## [YOUR OBJECTIVE]
Produce a word-for-word copy of the line that contains "Image resolution: width=1024" and each line after it through the end of the material, omitting pictures and all other lines.

- Opening Delimiter -

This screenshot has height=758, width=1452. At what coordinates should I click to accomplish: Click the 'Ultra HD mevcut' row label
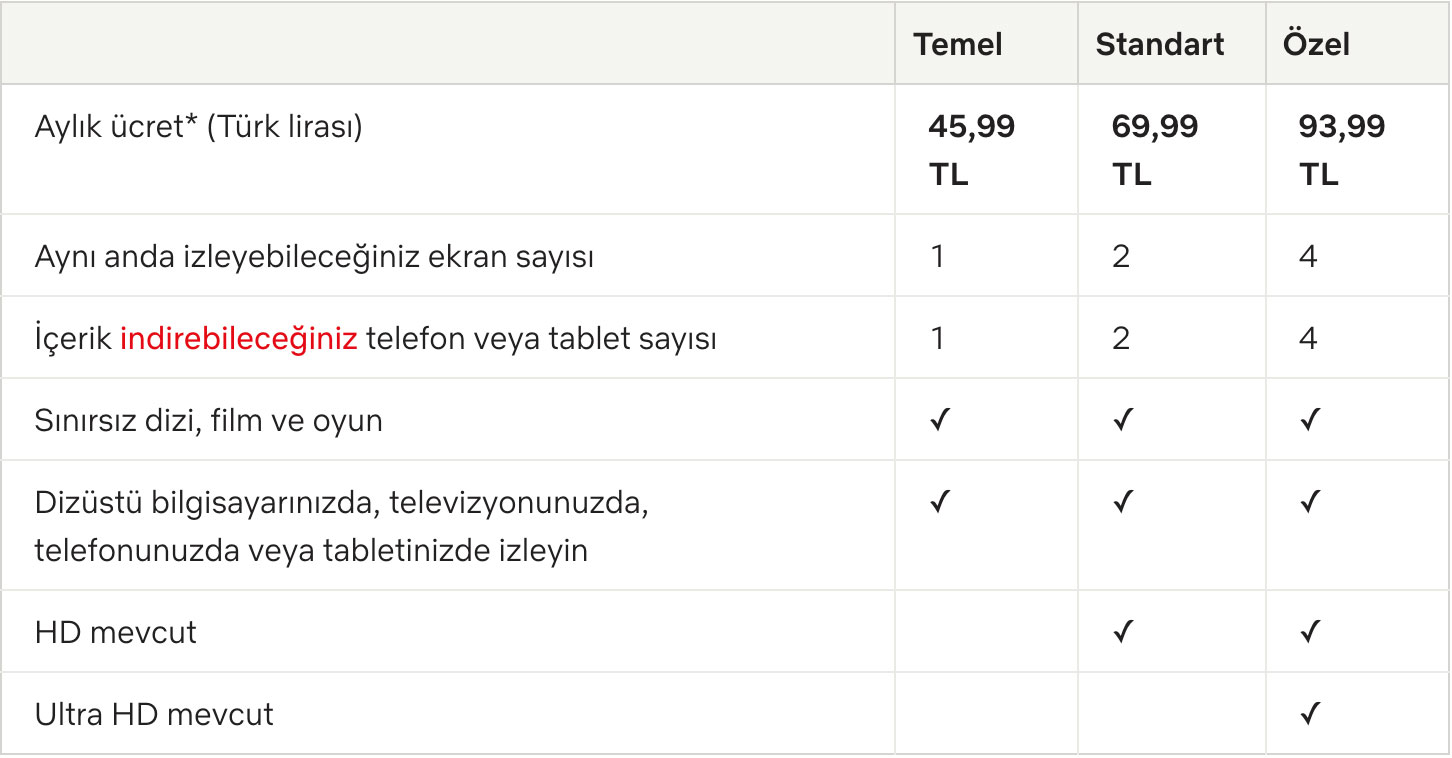(x=154, y=714)
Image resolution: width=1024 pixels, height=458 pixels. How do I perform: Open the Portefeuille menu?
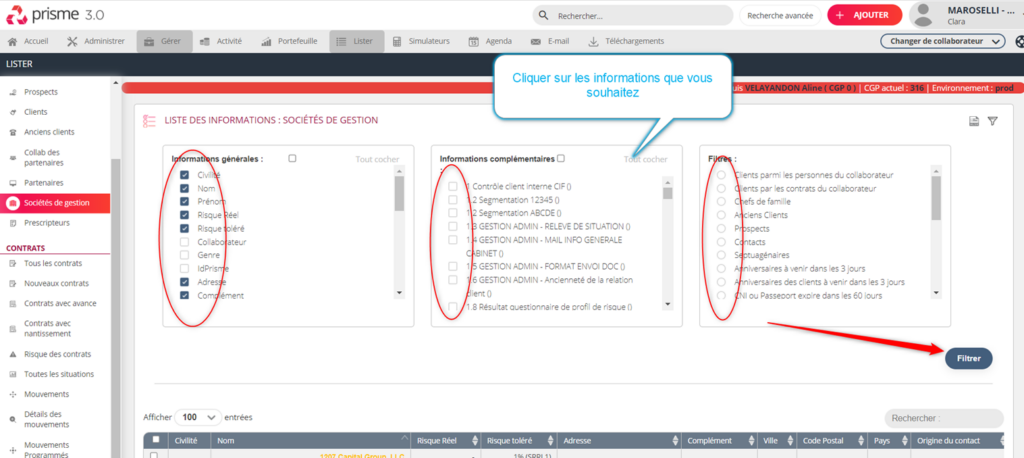290,41
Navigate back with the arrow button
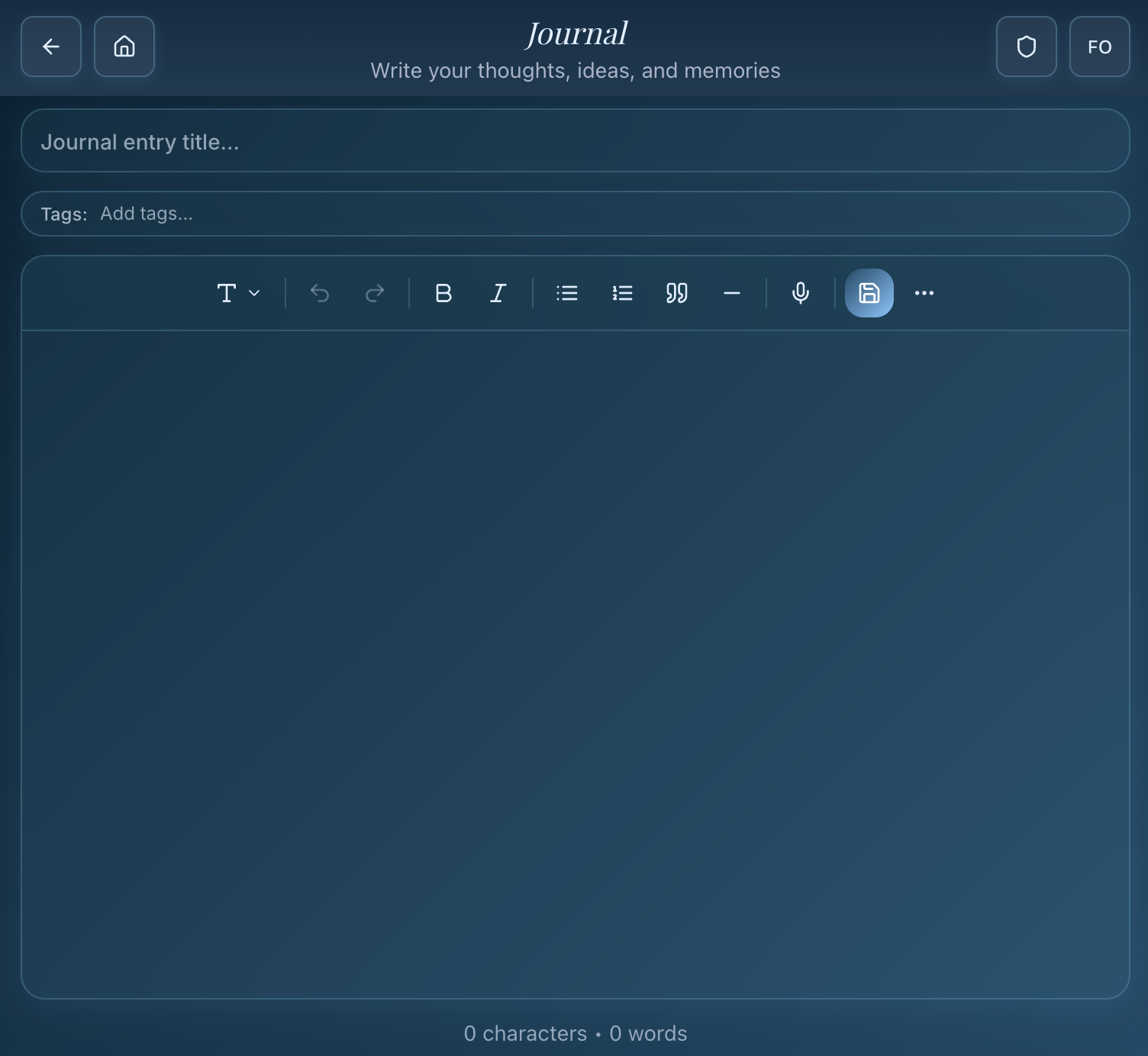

- Closing Delimiter -

## [ANSWER SECTION]
Image resolution: width=1024 pixels, height=458 pixels. How do I perform: Open the Portefeuille menu?
290,41
Navigate back with the arrow button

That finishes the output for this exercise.